Il Mancato Confronto con la Ratio Decidendi
In secondo luogo, la Corte ha rilevato un’ulteriore e decisiva ragione di inammissibilità. Il ricorso ignorava completamente la ratio decidendi della sentenza d’appello. Nelle sue motivazioni, la Corte territoriale aveva esplicitamente escluso l’intervenuta prescrizione dei reati, spiegando che il decorso del tempo era stato interrotto da periodi di sospensione emersi già nella sentenza di primo grado. Il ricorrente, non affrontando minimamente questa specifica argomentazione, ha dimostrato di non essersi confrontato con il nucleo motivazionale della decisione, rendendo il suo appello privo di pertinenza e, di conseguenza, inammissibile.
Le Conclusioni: Implicazioni Pratiche per la Difesa
Questa ordinanza ribadisce un principio fondamentale della procedura penale: la redazione di un ricorso per Cassazione è un’attività tecnica che non ammette approssimazioni. Non è sufficiente enunciare un principio di diritto o lamentare genericamente una violazione di legge. È necessario che l’atto di impugnazione si cali nella realtà processuale, analizzando criticamente ogni passaggio della motivazione della sentenza che si intende contestare. Ignorare la ratio decidendi o formulare censure astratte equivale a presentare un “non motivo”, con la conseguenza inevitabile di un ricorso inammissibile. Oltre alla definitività della condanna, ciò comporta per il ricorrente anche il pagamento delle spese processuali e di una sanzione pecuniaria a favore della Cassa delle ammende, a testimonianza della serietà con cui l’ordinamento considera il corretto esercizio del diritto di impugnazione.
Quando un ricorso per cassazione viene considerato un ‘non motivo’?
Un ricorso viene considerato un ‘non motivo’ quando è formulato in modo generico, vago o astratto e non si confronta specificamente con le argomentazioni della sentenza impugnata, mancando di articolare un vizio concreto come la mancanza di motivazione, la contraddittorietà o la violazione di legge.
Qual è la conseguenza di un ricorso inammissibile?

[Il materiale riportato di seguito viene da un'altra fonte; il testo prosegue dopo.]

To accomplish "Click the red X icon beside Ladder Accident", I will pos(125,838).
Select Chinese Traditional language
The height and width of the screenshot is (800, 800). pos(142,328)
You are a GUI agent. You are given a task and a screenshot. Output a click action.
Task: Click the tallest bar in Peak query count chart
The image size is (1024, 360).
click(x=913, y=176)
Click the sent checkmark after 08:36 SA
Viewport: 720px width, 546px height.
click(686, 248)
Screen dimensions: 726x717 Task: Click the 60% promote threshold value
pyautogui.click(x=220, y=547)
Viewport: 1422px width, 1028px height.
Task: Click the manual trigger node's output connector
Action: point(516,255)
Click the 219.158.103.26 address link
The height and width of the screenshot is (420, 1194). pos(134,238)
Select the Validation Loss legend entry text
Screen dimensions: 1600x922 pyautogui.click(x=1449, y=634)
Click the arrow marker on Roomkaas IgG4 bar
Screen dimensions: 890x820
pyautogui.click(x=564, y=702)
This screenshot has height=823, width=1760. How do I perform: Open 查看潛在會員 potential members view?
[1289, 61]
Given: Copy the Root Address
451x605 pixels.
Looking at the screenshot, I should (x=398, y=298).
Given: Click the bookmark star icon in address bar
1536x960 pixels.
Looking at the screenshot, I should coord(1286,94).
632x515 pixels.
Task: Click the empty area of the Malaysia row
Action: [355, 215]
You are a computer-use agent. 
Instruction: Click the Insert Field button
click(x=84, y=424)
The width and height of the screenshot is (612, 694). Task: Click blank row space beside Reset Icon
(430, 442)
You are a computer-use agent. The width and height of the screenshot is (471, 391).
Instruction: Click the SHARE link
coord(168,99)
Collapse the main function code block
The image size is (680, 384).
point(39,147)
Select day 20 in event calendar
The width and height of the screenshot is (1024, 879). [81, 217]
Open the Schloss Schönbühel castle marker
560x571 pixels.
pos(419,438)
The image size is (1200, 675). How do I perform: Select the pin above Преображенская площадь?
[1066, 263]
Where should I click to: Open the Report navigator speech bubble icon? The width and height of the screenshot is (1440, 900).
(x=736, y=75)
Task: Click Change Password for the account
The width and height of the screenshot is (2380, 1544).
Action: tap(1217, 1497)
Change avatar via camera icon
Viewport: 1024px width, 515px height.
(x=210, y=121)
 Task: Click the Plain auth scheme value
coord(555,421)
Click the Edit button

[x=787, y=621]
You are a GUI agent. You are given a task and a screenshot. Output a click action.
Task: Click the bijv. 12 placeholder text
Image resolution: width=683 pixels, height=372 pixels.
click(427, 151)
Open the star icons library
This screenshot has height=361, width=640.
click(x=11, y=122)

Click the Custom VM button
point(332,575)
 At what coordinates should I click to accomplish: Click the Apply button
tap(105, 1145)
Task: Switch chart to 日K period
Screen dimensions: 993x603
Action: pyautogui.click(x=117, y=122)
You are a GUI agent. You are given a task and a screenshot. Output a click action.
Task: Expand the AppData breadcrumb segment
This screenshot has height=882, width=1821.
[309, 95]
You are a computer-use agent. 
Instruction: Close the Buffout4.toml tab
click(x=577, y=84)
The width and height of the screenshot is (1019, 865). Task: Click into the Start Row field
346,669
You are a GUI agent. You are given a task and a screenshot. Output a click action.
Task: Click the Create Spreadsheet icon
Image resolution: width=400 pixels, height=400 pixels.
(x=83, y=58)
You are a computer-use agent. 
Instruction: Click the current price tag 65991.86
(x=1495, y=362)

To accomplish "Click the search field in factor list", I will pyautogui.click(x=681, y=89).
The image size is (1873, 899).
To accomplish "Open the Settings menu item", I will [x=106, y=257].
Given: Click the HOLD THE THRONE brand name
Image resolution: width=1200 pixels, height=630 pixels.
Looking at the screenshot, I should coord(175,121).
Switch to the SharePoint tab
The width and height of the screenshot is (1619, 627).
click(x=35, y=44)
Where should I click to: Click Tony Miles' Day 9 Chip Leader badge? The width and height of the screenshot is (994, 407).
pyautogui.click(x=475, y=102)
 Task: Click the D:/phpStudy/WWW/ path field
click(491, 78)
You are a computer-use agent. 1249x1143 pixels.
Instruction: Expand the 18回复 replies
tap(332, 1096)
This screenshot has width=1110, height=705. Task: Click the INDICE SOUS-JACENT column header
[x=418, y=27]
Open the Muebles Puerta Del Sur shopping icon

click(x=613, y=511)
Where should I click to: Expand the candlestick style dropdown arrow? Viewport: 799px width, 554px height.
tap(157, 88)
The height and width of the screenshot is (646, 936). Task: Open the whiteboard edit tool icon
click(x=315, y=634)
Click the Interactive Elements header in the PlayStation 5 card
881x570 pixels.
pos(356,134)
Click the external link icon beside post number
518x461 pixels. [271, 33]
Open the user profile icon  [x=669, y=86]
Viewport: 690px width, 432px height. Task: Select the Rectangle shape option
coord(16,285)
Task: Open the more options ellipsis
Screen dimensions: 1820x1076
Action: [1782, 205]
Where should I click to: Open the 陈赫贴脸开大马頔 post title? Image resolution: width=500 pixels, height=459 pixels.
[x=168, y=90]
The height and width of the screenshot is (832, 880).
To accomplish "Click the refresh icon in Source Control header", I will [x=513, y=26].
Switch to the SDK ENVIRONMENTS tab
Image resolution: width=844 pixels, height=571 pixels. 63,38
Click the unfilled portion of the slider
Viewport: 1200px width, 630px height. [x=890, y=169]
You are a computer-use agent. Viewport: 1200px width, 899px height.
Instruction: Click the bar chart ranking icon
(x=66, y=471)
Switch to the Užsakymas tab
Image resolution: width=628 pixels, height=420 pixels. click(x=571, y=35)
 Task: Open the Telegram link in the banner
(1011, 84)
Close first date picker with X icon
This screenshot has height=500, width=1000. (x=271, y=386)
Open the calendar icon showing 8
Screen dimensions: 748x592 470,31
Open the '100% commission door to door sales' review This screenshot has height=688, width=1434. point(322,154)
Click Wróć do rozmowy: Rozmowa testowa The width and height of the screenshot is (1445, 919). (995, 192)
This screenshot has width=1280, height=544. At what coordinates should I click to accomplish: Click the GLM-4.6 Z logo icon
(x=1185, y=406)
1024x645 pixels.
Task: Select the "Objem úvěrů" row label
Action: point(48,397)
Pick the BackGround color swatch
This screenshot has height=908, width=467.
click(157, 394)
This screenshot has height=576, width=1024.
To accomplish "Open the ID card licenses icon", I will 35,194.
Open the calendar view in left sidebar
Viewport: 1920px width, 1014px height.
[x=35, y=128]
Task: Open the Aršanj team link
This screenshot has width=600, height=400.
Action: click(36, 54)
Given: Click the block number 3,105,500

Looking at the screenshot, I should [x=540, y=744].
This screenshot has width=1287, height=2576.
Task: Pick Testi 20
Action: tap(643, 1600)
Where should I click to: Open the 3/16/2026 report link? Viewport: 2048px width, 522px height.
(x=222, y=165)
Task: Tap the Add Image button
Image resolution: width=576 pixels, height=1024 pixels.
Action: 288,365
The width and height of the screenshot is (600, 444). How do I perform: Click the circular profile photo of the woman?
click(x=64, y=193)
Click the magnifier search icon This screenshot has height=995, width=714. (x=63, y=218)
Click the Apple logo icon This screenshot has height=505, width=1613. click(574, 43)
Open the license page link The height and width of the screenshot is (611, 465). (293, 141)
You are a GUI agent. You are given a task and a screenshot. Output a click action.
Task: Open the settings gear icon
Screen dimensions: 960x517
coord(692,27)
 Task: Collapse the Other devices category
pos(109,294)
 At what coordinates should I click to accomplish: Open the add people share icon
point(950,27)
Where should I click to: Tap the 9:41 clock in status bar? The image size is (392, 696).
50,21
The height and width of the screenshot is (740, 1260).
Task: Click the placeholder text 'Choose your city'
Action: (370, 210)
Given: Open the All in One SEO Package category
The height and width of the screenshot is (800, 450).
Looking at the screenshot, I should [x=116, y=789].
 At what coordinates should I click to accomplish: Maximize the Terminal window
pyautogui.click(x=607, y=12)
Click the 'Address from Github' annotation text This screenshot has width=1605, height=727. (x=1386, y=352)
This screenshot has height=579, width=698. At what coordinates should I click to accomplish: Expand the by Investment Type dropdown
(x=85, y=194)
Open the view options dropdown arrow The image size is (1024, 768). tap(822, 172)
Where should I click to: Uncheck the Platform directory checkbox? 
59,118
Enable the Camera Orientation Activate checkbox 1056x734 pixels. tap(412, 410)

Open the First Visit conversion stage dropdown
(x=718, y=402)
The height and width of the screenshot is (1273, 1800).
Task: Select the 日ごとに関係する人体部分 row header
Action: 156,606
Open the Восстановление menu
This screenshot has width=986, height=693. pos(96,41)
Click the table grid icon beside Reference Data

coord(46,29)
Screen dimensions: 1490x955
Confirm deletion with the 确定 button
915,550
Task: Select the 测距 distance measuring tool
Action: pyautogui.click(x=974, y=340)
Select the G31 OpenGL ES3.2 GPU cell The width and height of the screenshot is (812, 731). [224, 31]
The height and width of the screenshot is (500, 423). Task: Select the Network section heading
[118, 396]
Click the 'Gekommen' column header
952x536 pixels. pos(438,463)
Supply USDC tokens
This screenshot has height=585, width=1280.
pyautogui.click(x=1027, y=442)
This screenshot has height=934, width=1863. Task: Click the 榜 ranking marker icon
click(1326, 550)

La conseguenza principale è che la Corte di Cassazione non esamina il merito della questione. Inoltre, il ricorrente viene condannato al pagamento delle spese processuali e di una somma di denaro in favore della Cassa delle ammende.
Perché il mancato confronto con la ‘ratio decidendi’ rende un ricorso inammissibile?
Perché la ‘ratio decidendi’ è il cuore della motivazione di una sentenza. Ignorarla significa non contestare le ragioni effettive della decisione, rendendo l’impugnazione inefficace e non pertinente, poiché non assolve alla sua funzione di critica puntuale del provvedimento giudiziario.